Bristol Myers Squibb DIRECTOR, GLOBAL LABELING in Lawrence Township, New Jersey
DIRECTOR, GLOBAL LABELING
Partner with the Global Regulatory Team Lead (GRTL) to drive the development and management of the cross-functional labeling activities (USPI/ SmPC/ Company Core Data Sheet/ ROW labeling) to meet time and quality performance goals for filing and approval of global labels as planned by the Full Development Team.
1. Co-leads (with GRTL) the development and management of cross-functional labeling strategy in support of the full development strategy to achieve target labeling objectives and timely approvals
2. Coordinates and drives development of multiple concurrent labeling changes for complex, multi-indication assets in accelerated development
3. Ensures labeling strategy is integrated to support filings and approvals in the intended key markets
4. Identifies opportunities to influence regulatory policy and climate with respect to labeling content and preparation in support of project goals and BMS preferences
5. Applies knowledge of internal and external guidances, as well as project historical norms, in providing feedback to the cross-functional labeling team on issues related to labeling.

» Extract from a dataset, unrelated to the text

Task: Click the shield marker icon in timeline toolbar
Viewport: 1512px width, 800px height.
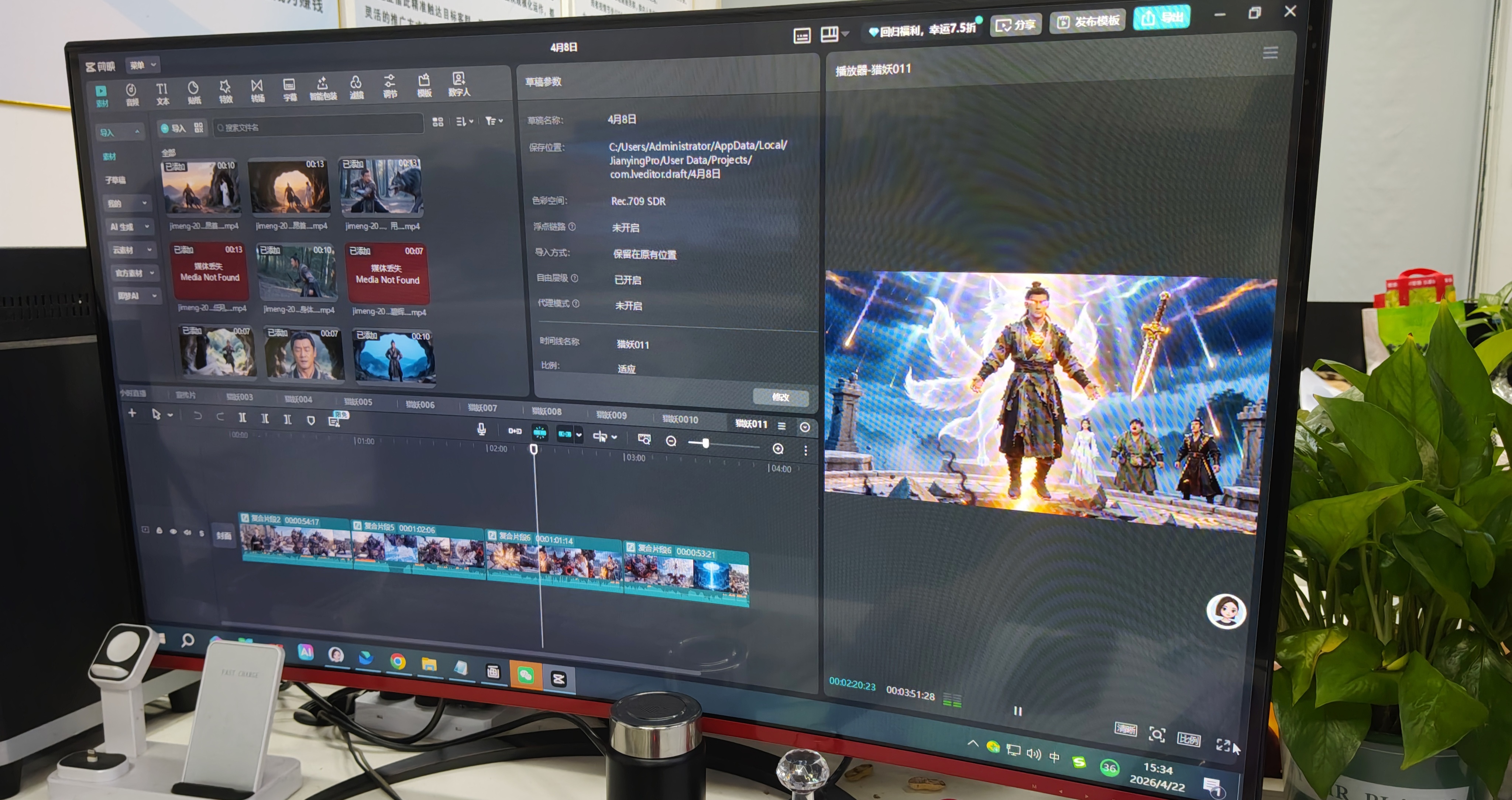Action: point(311,420)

Ensures effective planning of all cross-functional labeling activities required to produce high quality and consistent labels for submission to health authorities
Coordinates labeling activities of multi-functional contributors, reviewers, and approvers from discovery, pharmaceutical development, clinical discovery and clinical development, regulatory, pharmacovigliance, commercial, and legal; and manages the label review and approval process to maximize speed and quality on behalf of the FDT
Contributes to the development of effective labeling processes and standards; implements the processes to support FDT goals and ensures maintenance of PRI labeling/regulatory standards
Partners with GRTL to support the cross-functional labeling team members in the development and management of key labeling messages and issues, taking into account historical project content and competitor labels, and ensures appropriate integration into the label in a consistent way
Drives the cross-functional labeling preparation and product life-cycle processes to ensure
Influences the FDT in tracking milestone activities and proactively identifies any issue
In conjunction with the team members, manages and prepares updates to proposed labeling in response to dossier-related health authority questions
1. Leads and influences a diverse group of subject matter experts/authors of labeling documents from a variety of disciplines without a reporting relationship
2. Mentors and trains members of cross-functional labeling team in principles and processes
3. Oversees the work of multiple labeling leads across multiple cross-functional labeling teams for complex, multi-indication assets in accelerated development
4. Proactively manages progress against the submission timelines, identifies opportunities, and drives potential solutions with key team members
5. As a leader within regulatory documentation strategy team, proactively shares knowledge and key learnings within and across development teams
· MD/PhD or equivalent, with thorough understanding of scientific principles and hypothesis testing and at least 5 years of pharmaceutical regulatory labeling experience
· Demonstrated strong writing skills as evidenced by good quality writing in publications in peer-reviewed journals or in regulatory documentation
· Analyzed and interpreted complex data from a broad range of scientific disciplines
· At least 10 years of experience in preparing USPIs, SmPCs, and Company Core Data Sheets
· Career experience driving a wide variety of labeling activities for at least 5 assets and in multiple therapeutic areas
· Good understanding of US and European labeling requirements for submission of USPIs and SmPCs to health authorities
· Worked successfully in a cross-functional project team; ability to lead/facilitate discussions and decision-making with cross-functional team members
· Assessed the requirements and provided tools, information and/or training to external documentation resources in order to produce document(s) that meet sponsor’s labeling documentation standards
· Submission of labeling documentation in timely fashion without undue stress to the organization
· All key team members are clear on timelines and expectations of labeling development, preparation, and submission
· Successful negotiation with health authorities on the proposed labeling
· Knowledge Management – knowledge gained from one therapeutic area and/or product is applied across others, e.g. requirements, processes, etc.
Bristol-Myers Squibb is an equal opportunity employer. Qualified applicants will receive consideration for employment without regard to race, color, religion, sex, sexual orientation, gender identity, national origin, disability or protected veteran status.